January's Wolf Moon
Posted on by Isabelle Brown
The first full moon of the year is approaching and will be at its peak illumination on Thursday, January 28 at 2:18 PM EST (11:18 AM PST)! While the moon will be brightest at this time, it won’t be visible in our skies until sunset that evening.
January’s full moon is known as the Wolf Moon according to the Old Farmer’s Almanac. But where does it get this name?
Tradition and Culture
Indigenous people of North America naming the moons had meanings connected to their societies, environment, and their methods of tracking the seasons. Different groups of indigenous populations had different names for the full moons, as their customs and ways of life were extremely diverse and far-reaching.

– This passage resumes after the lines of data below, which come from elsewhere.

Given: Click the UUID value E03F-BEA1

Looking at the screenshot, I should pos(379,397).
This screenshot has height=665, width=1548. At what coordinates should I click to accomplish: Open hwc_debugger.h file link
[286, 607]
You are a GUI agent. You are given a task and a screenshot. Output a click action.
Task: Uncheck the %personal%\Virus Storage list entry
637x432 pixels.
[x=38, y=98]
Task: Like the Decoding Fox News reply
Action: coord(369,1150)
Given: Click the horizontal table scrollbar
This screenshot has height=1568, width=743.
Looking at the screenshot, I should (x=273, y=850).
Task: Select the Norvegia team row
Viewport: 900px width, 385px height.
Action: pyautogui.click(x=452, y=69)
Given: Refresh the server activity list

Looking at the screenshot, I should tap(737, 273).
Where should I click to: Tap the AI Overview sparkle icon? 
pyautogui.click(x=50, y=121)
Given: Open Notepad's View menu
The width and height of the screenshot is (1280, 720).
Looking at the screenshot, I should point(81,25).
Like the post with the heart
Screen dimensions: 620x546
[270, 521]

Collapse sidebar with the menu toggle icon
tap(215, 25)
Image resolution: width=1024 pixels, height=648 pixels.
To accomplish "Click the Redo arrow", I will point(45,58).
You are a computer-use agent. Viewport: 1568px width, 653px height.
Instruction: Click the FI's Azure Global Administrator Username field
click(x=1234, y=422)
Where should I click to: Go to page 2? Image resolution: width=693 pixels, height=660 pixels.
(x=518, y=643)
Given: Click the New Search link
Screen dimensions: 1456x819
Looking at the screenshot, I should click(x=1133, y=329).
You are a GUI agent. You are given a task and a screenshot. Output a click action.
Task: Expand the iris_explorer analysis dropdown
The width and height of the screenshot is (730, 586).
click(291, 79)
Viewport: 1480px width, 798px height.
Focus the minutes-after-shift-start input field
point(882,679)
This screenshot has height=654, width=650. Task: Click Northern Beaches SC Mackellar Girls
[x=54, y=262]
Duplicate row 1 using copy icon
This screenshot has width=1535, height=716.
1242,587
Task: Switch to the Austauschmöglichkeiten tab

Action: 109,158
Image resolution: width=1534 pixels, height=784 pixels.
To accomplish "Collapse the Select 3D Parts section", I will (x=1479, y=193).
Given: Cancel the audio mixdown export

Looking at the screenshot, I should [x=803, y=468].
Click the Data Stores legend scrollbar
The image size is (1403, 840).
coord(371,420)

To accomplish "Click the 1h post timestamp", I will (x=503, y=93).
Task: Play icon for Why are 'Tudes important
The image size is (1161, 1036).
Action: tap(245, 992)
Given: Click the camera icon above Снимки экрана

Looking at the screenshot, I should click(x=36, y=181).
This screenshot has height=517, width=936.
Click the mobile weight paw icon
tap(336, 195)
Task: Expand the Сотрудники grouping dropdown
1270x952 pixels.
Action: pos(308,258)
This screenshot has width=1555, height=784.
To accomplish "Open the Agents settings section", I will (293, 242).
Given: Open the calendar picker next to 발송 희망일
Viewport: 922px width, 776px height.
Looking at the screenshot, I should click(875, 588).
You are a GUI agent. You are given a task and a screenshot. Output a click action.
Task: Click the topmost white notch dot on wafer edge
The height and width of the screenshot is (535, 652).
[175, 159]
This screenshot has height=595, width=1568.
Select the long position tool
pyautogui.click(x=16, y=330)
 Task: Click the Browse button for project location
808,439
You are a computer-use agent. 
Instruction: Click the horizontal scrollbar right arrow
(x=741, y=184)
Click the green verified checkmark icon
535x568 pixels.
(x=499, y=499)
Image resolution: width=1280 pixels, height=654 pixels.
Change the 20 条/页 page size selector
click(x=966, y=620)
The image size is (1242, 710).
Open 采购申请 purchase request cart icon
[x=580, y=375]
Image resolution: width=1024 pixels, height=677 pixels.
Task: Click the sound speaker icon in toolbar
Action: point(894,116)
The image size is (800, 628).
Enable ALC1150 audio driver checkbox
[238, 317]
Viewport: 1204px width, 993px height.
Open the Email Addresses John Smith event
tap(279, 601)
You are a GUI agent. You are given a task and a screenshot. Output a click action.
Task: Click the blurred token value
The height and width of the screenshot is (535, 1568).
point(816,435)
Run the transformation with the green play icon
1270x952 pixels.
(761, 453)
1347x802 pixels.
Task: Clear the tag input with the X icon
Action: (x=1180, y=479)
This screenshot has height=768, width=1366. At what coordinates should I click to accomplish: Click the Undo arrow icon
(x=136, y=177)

The Assiniboine people, for example, gave the January full moon the fitting name of the Center Moon, marking the middle of the winter season. In Lakota culture, this moon was known as The Moon of Hard Times, as January brings fierce weather and short supply of food and resources.
Why 'The Wolf Moon'?
The full moon of January is thought to have become the Wolf Moon because wolves were heard howling more during this time of year. While wolves howl at night for many different reasons including communication and territory, it was always associated with hunting and the lack of food in the harsh January weather.
Moons to Come
The traditional names for the full moons in the coming winter months are:
February: Snow Moon
March: Worm Moon
The beauty of a full moon is even more captivating once you learn the stories in its history.